Но они ничего не говорили об унитазе. Я стоял, спустив штаны и зажмурив глаза, перед унитазом и силился представить себя где-нибудь в другом месте. Ничего не выходило. Я пытался расшевелить своего приятеля, а вокруг все воняло хлоркой и антисептиками. Да где я мог себя представить в такой обстановке? В очереди к доктору-сексопатологу? Прячущимся от надзирателей в тюремной моечной? Я натянул джинсы и проверил шкаф. В шкафу оказалось два ящика, и в них определенно не было порнографических журналов. Оставались только я и унитаз.

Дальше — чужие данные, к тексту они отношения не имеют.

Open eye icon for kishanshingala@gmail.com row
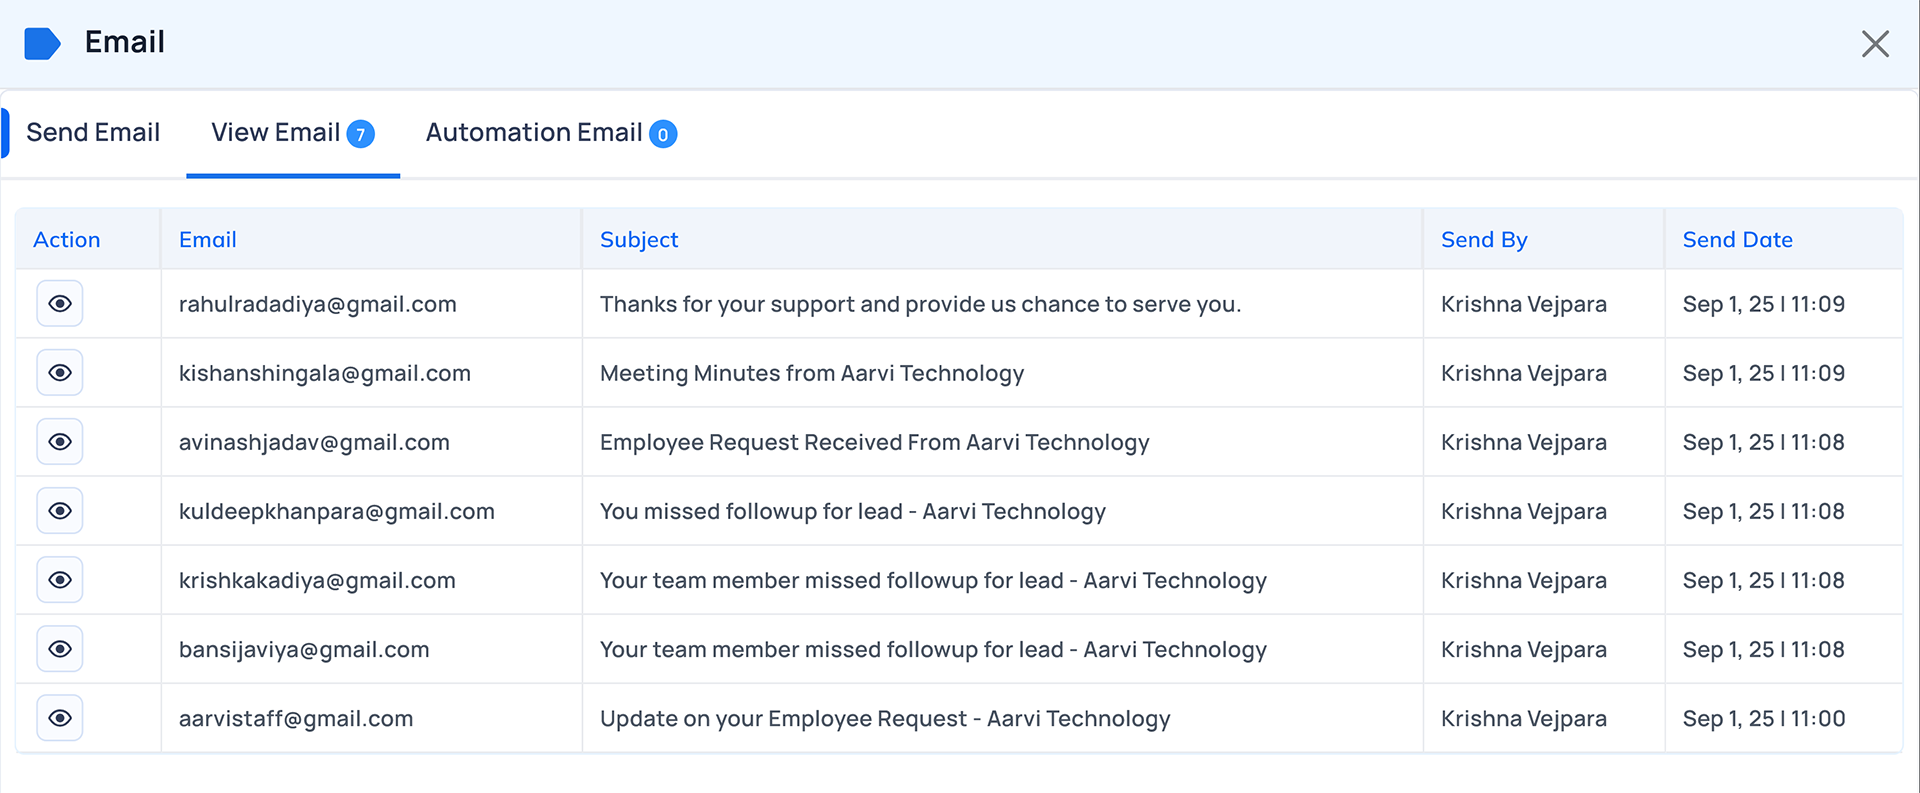 pos(60,373)
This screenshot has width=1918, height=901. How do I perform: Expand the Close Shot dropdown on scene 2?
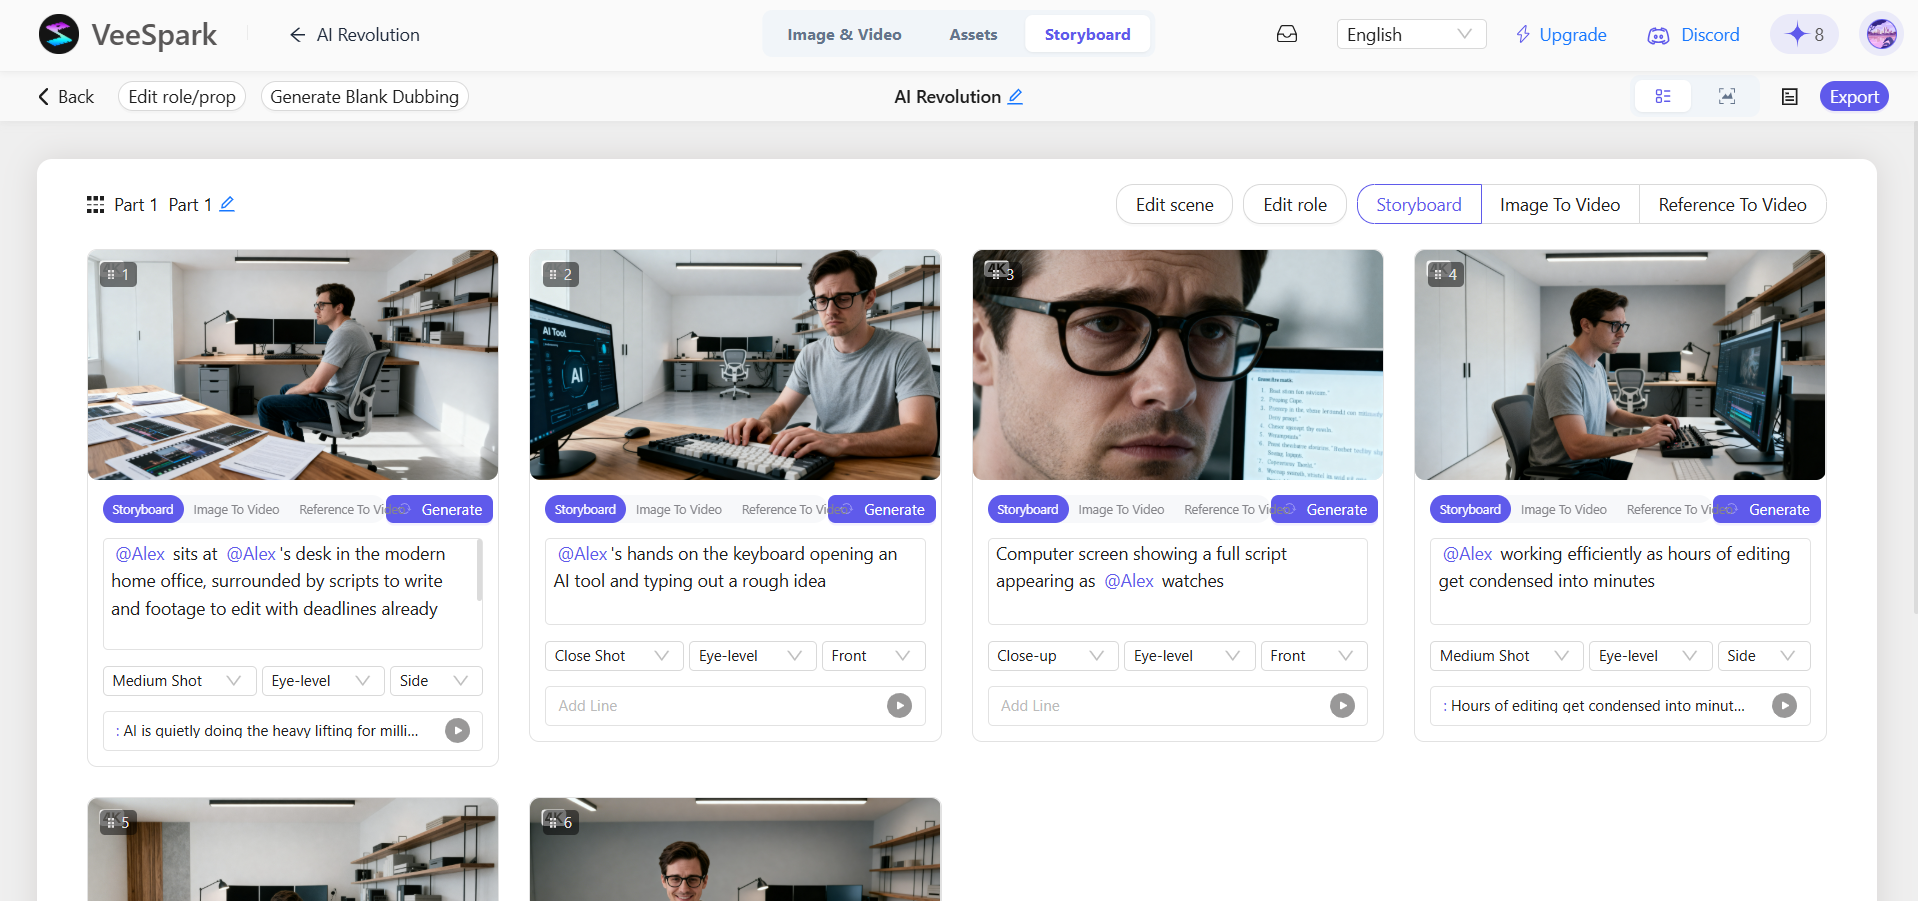pyautogui.click(x=614, y=656)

Кого я только себе не представлял – Дебби Херри из «Блонди», Полин Мюррей из «Пенетрейшн», Тину Веймаус из «Токин хедз» или Гей Адверт из «Адвертс», – но каждый раз, когда я был готов кончить, мне приходилось отвлекаться на стаканчик, и это сводило на нет все мои старания. В конце концов ценой неимоверного напряжения фантазии мне удалось выдавить каплю, которую я и предоставил медсестре. В то время еще не было домашних хранилищ, но сперма сохраняет свежесть в течение получаса, поэтому я мог брать работу на дом при условии, что Джо домчит меня до больницы на своем «мини».
После шести спермосдач медсестра сказала, чтобы я больше не приходил. Судя по всему, моя сперма как-то плохо замораживалась. А если называть вещи своими именами, то у меня никак не получалось заниматься онанизмом в собственной спальне.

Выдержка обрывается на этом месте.